Your task:
Reproduce the complete text about Affin Bank's sale of AHAM word for word.

Extracted text:
BEGIN
While there were concerns among analysts about how Affin Bank would plug the earnings hole left by AHAM — the latter accounted for 20% to 30% of group earnings — it was nevertheless seen as a deal too good to be passed up.

The offer from CVC came at a time when the group urgently needed funds to feed its fast-growing Islamic banking business.

“We felt if we didn’t take the offer, we might never get another offer with similar valuations,” president and group CEO Datuk Wan Razly Abdullah Wan Ali said in a recent interview with The Edge.

The divestment, which was completed on July 29, enabled Affin Bank to recognise a net gain of RM1.063 billion, the bulk of which will be used to fund its core banking activities and for working capital.

It also helped lift its common Equity Tier-1 ratio, a key indicator of capital strength, to 16.3% as at end-September, from 13.4% three months earlier, well above the industry’s 15.1%.
END
Provided material:
BEGIN
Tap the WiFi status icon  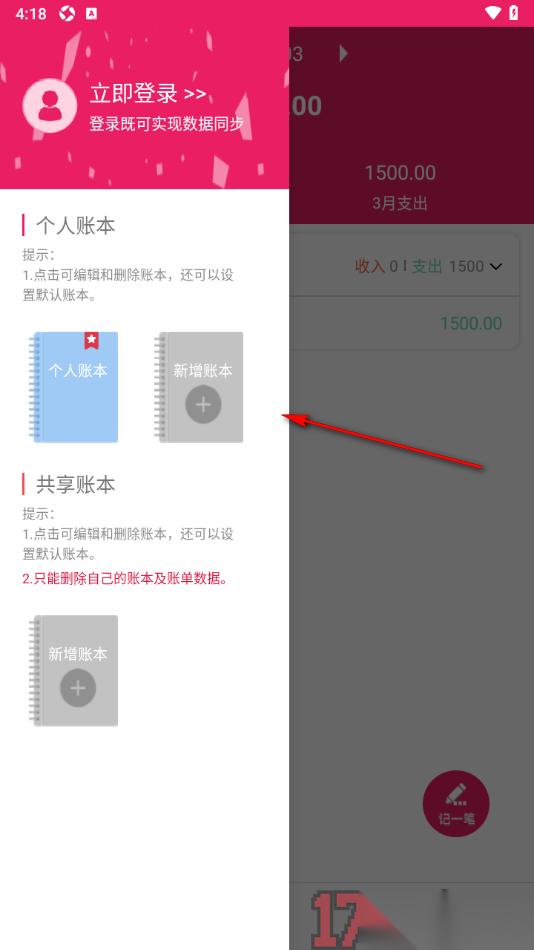[x=493, y=13]
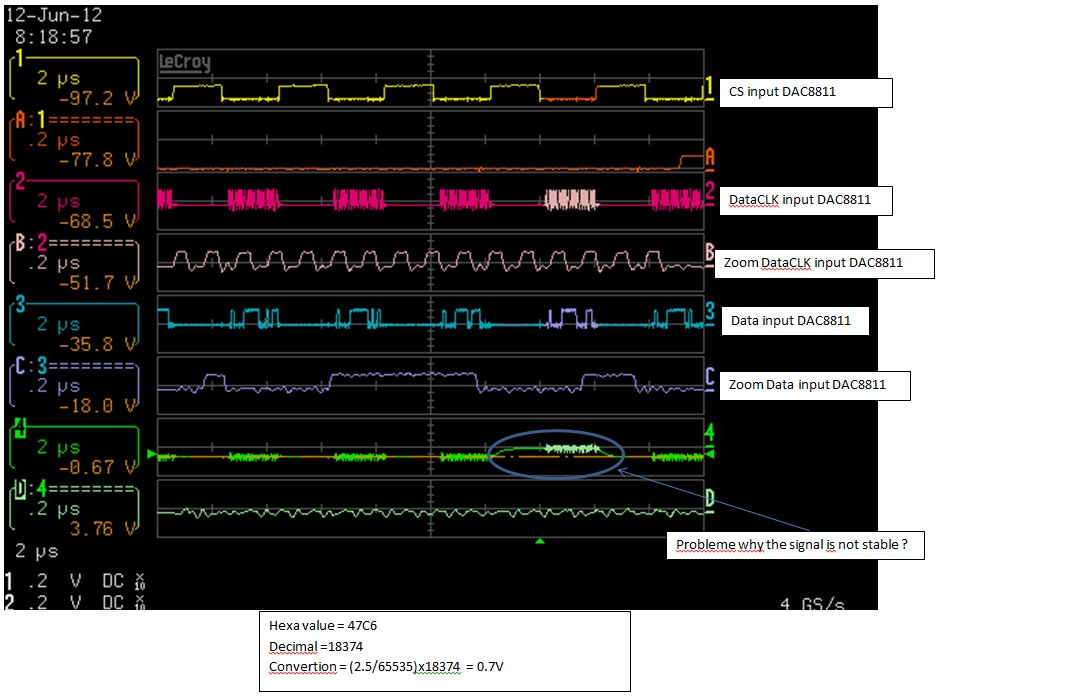This screenshot has width=1068, height=697.
Task: Click the CS input DAC8811 annotation label
Action: pos(805,92)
END
Exercise solution:
While there were concerns among analysts about how Affin Bank would plug the earnings hole left by AHAM — the latter accounted for 20% to 30% of group earnings — it was nevertheless seen as a deal too good to be passed up.

The offer from CVC came at a time when the group urgently needed funds to feed its fast-growing Islamic banking business.

“We felt if we didn’t take the offer, we might never get another offer with similar valuations,” president and group CEO Datuk Wan Razly Abdullah Wan Ali said in a recent interview with The Edge.

The divestment, which was completed on July 29, enabled Affin Bank to recognise a net gain of RM1.063 billion, the bulk of which will be used to fund its core banking activities and for working capital.

It also helped lift its common Equity Tier-1 ratio, a key indicator of capital strength, to 16.3% as at end-September, from 13.4% three months earlier, well above the industry’s 15.1%.